Context Window Explained
Why AI Forgets, Attention Cost, and Long-Context Strategies
Large language models can seem like they remember an entire conversation, but they actually work with a limited amount of text at one time. This temporary working space is called the context window. It matters because the model's answers depend only on the information currently inside that window, not on every message ever sent. When the conversation gets too long, some earlier material may no longer be available to the model.
A context window is usually measured in tokens, which are small chunks of text such as words, parts of words, punctuation, or code symbols. As new tokens are added, the total must stay within the model's maximum limit. If the limit is exceeded, older tokens are removed or summarized so the newest input can fit. This is why an AI can appear to forget earlier instructions, names, or details during a long exchange.
Key Facts
- Context window = maximum number of tokens the model can use at once.
- Total tokens in use = system tokens + conversation history tokens + user input tokens + output tokens.
- If total tokens > context limit, older content must be dropped, truncated, or compressed.
- Tokens are not the same as words, so 1 word may be 1 token or several tokens.
- Recent text often has the strongest effect because it is still inside the active context window.
- Long prompts, long chat history, and long outputs all consume the same limited token budget.
Vocabulary
- Context window
- The maximum amount of tokenized text an AI model can consider at one time while generating a response.
- Token
- A small unit of text, such as a word, part of a word, punctuation mark, or code symbol, used by the model for processing.
- Truncation
- The removal of older or extra text so the total input fits within the model's context limit.
- Conversation history
- The earlier messages in a chat that are included in the current context for the model to read.
- Summarization
- A shorter replacement for a longer section of text that preserves key ideas while using fewer tokens.
Common Mistakes to Avoid
- Assuming the AI stores the whole chat forever, which is wrong because the model can only use the text that still fits inside its current context window.
- Treating words and tokens as identical, which is wrong because token counts depend on how text is split and can be larger than the word count.
- Ignoring output length, which is wrong because the model's reply also uses part of the same token budget and can reduce room for earlier messages.

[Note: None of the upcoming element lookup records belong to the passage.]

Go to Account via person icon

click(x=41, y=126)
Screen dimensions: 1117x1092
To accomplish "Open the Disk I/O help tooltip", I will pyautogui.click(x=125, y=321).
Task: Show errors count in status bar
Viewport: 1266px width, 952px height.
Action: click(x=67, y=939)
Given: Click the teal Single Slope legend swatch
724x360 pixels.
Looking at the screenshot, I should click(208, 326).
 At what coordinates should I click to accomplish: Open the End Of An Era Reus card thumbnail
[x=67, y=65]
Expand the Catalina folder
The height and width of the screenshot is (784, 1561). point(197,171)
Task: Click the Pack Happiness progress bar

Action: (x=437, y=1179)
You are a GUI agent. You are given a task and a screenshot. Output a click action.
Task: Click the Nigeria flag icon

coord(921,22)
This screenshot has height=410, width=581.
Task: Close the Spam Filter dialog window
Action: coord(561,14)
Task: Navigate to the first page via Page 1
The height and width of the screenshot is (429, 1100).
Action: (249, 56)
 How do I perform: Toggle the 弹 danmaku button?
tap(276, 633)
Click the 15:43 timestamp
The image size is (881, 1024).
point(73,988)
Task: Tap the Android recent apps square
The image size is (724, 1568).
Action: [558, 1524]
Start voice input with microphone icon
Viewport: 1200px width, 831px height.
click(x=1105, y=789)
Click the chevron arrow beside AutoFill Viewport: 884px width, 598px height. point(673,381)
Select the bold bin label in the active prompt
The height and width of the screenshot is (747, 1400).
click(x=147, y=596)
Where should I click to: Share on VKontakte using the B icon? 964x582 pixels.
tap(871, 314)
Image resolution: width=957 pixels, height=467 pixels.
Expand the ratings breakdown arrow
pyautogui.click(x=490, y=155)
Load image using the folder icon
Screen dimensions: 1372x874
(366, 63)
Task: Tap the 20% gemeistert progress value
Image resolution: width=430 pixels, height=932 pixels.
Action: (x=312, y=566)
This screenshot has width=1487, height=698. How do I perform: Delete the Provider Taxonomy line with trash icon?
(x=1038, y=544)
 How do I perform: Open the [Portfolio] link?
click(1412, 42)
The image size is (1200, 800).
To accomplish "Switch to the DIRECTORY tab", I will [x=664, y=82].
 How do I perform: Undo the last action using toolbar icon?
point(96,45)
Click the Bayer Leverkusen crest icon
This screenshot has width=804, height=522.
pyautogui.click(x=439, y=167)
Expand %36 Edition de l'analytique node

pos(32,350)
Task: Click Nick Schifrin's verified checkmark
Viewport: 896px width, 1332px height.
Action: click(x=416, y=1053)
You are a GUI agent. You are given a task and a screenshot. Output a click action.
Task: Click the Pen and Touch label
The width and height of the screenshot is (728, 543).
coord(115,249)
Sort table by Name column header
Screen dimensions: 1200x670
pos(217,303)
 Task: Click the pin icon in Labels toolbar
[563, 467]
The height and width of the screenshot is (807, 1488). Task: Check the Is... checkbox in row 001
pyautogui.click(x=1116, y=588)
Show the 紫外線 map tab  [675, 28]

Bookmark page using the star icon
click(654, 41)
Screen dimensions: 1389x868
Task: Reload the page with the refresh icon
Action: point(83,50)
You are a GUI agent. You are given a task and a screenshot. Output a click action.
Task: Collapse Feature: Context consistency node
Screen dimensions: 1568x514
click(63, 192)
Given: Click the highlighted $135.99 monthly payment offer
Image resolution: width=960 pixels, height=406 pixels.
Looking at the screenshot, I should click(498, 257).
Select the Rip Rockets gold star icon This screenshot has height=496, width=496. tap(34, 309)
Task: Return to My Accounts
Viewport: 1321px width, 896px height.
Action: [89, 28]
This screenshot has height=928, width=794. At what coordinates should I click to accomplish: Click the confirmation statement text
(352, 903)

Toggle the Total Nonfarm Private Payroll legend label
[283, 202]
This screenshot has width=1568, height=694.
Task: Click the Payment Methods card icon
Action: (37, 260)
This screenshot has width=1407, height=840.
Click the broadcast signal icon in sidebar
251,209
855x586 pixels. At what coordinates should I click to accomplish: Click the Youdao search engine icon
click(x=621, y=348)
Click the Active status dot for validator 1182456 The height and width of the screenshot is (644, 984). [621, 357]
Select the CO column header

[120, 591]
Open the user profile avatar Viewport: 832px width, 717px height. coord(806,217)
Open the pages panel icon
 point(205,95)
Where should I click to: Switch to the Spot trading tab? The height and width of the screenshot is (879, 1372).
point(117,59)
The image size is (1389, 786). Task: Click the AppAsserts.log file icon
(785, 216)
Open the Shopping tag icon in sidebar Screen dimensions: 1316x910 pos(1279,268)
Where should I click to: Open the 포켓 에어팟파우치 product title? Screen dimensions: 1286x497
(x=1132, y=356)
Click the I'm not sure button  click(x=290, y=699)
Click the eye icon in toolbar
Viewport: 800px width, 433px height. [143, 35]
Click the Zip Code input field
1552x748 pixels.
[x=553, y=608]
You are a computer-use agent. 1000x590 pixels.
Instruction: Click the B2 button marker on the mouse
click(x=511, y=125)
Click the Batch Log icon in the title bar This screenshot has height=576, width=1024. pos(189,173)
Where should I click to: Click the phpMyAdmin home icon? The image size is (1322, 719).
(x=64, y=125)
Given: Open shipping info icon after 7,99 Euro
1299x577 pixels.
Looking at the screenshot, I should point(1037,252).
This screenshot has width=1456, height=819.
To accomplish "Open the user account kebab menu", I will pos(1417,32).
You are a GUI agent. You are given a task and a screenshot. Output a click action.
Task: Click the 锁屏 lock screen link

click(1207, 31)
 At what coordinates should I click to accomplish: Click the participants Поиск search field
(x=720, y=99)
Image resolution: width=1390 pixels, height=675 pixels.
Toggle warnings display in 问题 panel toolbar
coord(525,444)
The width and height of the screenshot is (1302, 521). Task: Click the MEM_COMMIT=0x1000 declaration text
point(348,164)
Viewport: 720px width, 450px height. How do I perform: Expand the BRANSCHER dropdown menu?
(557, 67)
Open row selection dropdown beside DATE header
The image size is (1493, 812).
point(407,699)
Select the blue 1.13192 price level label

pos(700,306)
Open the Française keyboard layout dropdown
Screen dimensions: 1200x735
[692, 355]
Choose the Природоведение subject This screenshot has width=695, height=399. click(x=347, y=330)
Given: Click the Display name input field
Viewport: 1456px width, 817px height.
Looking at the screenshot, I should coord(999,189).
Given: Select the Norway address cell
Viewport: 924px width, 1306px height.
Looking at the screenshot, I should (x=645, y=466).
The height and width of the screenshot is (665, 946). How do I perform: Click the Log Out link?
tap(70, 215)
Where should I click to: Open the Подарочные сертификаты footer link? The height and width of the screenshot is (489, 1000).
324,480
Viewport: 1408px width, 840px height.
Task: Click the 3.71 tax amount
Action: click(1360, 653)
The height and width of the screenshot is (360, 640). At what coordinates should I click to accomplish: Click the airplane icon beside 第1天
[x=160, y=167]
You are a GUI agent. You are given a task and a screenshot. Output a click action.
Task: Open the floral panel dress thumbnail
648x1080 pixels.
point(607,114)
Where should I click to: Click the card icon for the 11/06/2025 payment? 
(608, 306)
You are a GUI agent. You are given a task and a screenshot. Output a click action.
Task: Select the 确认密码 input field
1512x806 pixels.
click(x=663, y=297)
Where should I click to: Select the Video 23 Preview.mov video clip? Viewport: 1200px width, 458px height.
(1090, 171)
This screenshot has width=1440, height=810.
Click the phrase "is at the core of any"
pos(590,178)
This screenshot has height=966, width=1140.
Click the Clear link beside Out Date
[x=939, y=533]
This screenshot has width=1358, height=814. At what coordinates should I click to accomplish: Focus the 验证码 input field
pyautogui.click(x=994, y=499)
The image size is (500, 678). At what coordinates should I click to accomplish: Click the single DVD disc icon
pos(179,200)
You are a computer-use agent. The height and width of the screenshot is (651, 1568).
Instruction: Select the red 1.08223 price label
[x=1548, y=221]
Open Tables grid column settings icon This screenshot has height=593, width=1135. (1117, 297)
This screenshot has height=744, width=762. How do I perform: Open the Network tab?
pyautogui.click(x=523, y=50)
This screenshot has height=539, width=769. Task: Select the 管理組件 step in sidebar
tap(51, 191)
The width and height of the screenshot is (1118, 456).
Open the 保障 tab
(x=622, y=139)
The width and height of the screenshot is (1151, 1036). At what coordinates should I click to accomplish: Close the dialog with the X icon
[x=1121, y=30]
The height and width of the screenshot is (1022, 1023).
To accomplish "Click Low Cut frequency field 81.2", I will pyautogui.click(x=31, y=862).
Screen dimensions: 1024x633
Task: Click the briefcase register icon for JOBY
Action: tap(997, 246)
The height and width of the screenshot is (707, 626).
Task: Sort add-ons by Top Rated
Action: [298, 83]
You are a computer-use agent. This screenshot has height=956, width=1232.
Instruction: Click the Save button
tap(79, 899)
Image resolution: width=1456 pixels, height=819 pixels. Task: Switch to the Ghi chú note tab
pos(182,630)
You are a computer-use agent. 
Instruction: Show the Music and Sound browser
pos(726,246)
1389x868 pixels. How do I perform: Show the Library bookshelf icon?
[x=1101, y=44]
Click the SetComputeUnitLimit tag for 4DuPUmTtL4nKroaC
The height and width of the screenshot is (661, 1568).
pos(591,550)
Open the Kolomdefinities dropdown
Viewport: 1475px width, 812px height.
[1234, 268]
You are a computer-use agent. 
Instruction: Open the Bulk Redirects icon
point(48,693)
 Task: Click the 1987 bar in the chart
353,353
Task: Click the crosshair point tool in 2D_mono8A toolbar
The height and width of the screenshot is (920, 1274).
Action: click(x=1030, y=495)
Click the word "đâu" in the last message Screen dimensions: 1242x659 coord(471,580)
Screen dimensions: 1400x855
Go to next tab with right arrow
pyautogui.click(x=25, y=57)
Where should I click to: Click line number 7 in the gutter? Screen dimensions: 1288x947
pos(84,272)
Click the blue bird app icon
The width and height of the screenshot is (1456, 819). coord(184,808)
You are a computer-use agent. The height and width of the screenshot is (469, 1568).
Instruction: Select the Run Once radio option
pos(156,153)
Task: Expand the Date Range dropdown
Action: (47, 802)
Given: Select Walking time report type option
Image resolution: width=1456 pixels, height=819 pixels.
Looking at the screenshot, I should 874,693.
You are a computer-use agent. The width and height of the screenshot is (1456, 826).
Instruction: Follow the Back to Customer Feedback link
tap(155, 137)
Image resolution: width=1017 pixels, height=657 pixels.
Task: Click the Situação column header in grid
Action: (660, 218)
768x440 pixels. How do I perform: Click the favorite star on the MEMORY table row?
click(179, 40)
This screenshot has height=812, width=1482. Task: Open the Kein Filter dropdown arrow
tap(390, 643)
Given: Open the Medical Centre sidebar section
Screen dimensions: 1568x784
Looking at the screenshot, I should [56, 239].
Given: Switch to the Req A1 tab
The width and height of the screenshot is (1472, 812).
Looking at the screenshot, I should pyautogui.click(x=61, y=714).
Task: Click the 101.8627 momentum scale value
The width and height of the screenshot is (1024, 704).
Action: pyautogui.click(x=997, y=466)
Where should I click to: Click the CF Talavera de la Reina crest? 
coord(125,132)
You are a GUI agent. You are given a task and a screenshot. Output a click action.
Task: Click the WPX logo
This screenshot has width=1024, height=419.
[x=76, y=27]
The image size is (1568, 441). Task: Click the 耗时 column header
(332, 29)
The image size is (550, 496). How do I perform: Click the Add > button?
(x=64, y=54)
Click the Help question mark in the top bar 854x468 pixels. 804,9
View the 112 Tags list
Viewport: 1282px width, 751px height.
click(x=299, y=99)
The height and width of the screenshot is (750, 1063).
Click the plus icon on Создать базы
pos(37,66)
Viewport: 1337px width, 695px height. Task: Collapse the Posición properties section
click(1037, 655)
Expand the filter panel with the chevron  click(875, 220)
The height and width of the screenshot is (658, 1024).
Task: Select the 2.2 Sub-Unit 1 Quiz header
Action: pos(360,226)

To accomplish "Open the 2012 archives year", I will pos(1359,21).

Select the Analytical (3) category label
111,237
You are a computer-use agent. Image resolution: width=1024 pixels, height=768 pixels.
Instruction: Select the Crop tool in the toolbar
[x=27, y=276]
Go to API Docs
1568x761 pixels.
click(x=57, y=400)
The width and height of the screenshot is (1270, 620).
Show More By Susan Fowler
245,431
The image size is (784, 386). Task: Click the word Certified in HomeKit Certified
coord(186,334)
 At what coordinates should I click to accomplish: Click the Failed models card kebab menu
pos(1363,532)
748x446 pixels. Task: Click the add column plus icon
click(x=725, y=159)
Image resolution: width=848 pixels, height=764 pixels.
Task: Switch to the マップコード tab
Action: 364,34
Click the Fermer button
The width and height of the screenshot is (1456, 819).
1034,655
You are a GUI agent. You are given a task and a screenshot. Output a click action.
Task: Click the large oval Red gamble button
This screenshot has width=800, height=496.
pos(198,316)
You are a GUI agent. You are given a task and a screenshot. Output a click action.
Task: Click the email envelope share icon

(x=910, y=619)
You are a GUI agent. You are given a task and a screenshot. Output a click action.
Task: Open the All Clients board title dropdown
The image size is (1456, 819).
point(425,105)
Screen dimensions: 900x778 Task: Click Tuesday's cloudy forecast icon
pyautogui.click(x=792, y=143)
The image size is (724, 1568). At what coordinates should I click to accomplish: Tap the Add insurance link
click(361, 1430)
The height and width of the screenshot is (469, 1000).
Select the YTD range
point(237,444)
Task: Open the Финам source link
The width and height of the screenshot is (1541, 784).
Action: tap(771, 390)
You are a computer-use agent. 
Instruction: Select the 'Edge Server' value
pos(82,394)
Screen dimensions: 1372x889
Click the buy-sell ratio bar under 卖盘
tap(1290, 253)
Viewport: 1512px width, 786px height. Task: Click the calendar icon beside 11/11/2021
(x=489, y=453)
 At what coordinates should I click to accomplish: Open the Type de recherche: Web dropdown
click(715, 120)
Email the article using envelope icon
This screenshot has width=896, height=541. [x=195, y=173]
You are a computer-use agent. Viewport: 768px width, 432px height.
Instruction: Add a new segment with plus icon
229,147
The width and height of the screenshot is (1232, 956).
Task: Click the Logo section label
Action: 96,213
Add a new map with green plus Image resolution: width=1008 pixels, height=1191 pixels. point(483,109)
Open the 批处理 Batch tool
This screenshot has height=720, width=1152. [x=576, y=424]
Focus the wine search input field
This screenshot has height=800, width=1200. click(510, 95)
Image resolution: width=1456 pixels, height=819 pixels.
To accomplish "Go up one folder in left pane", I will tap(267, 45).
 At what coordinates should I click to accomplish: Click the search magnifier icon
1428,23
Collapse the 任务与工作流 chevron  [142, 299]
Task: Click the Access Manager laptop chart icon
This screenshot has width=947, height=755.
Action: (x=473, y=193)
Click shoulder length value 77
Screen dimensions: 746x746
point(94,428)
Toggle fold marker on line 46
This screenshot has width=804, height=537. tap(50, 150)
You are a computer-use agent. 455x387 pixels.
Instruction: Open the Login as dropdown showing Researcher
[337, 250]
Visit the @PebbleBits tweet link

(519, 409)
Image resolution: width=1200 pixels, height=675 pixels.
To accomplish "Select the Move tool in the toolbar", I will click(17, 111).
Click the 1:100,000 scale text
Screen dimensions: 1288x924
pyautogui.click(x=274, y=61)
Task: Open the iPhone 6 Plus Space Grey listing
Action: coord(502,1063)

- Putting critical instructions only at the start of a very long conversation, which is wrong because those instructions may be pushed out of the active context and no longer guide the model.
Practice Questions
- 1 A model has a context window of 8000 tokens. The system prompt uses 500 tokens, the conversation history uses 5200 tokens, and the new user message uses 900 tokens. How many tokens remain available for the model's reply?
- 2 A chat currently contains 11,500 tokens, but the model can only handle 10,000 tokens. How many tokens must be removed or summarized before a new reply can be generated if no other changes are made?
- 3 A student gives important formatting instructions at the beginning of a long conversation, and later the AI stops following them. Explain how the context window can cause this behavior and give one practical fix.